Please reproduce all the records exactly while leaving out their pictures.
┄┄┄┄┄┄┄┄┄┄┄┄┄┄┄┄┄┄┄┄
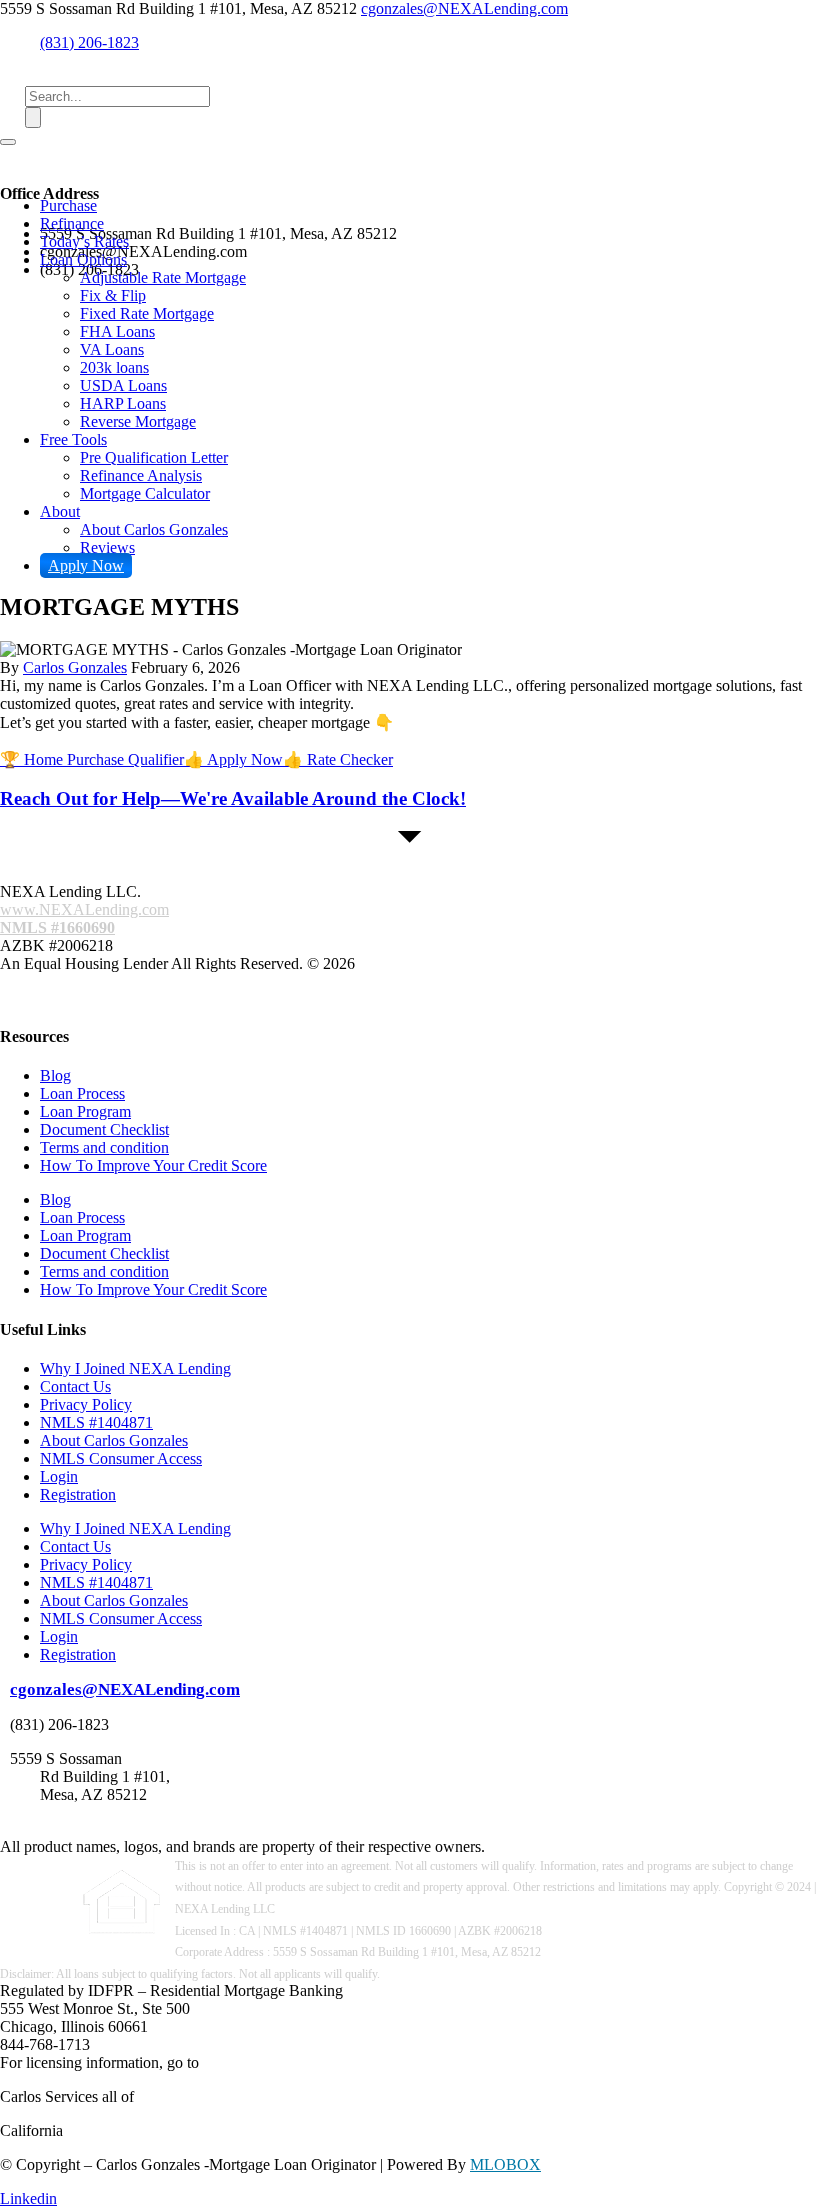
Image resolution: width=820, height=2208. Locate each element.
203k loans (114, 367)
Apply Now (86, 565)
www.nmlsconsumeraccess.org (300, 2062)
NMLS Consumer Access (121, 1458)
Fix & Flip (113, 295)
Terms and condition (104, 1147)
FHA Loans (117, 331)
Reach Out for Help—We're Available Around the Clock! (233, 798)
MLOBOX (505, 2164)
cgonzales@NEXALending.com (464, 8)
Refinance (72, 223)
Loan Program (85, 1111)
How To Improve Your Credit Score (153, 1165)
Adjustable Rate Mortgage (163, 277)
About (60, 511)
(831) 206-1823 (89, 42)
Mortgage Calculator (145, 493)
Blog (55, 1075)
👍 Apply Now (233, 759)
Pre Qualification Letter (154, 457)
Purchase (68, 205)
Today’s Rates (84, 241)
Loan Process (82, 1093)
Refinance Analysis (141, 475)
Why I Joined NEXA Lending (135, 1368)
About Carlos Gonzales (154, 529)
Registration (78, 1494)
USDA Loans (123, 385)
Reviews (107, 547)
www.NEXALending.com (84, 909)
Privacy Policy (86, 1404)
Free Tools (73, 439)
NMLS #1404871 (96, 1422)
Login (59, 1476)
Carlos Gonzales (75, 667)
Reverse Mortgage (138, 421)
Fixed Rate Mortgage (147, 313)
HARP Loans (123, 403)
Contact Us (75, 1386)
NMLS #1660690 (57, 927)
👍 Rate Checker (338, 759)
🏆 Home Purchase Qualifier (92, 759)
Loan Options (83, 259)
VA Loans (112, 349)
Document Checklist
┄┄┄┄┄┄┄┄┄┄┄┄┄┄┄┄┄┄┄┄
**RESULT OF THIS EXERCISE**
Image resolution: width=820, height=2208. Locate each element.
203k loans (114, 367)
Apply Now (86, 565)
www.nmlsconsumeraccess.org (300, 2062)
NMLS Consumer Access (121, 1458)
Fix & Flip (113, 295)
Terms and condition (104, 1147)
FHA Loans (117, 331)
Reach Out for Help—We're Available Around the Clock! (233, 798)
MLOBOX (505, 2164)
cgonzales@NEXALending.com (464, 8)
Refinance (72, 223)
Loan Program (85, 1111)
How To Improve Your Credit Score (153, 1165)
Adjustable Rate Mortgage (163, 277)
About (60, 511)
(831) 206-1823 (89, 42)
Mortgage Calculator (145, 493)
Blog (55, 1075)
👍 Apply Now (233, 759)
Pre Qualification Letter (154, 457)
Purchase (68, 205)
Today’s Rates (84, 241)
Loan Process (82, 1093)
Refinance Analysis (141, 475)
Why I Joined NEXA Lending (135, 1368)
About Carlos Gonzales (154, 529)
Registration (78, 1494)
USDA Loans (123, 385)
Reviews (107, 547)
www.NEXALending.com (84, 909)
Privacy Policy (86, 1404)
Free Tools (73, 439)
NMLS #1404871 (96, 1422)
Login (59, 1476)
Carlos Gonzales (75, 667)
Reverse Mortgage (138, 421)
Fixed Rate Mortgage (147, 313)
HARP Loans (123, 403)
Contact Us (75, 1386)
NMLS #1660690 (57, 927)
👍 Rate Checker (338, 759)
🏆 Home Purchase Qualifier (92, 759)
Loan Options (83, 259)
VA Loans (112, 349)
Document Checklist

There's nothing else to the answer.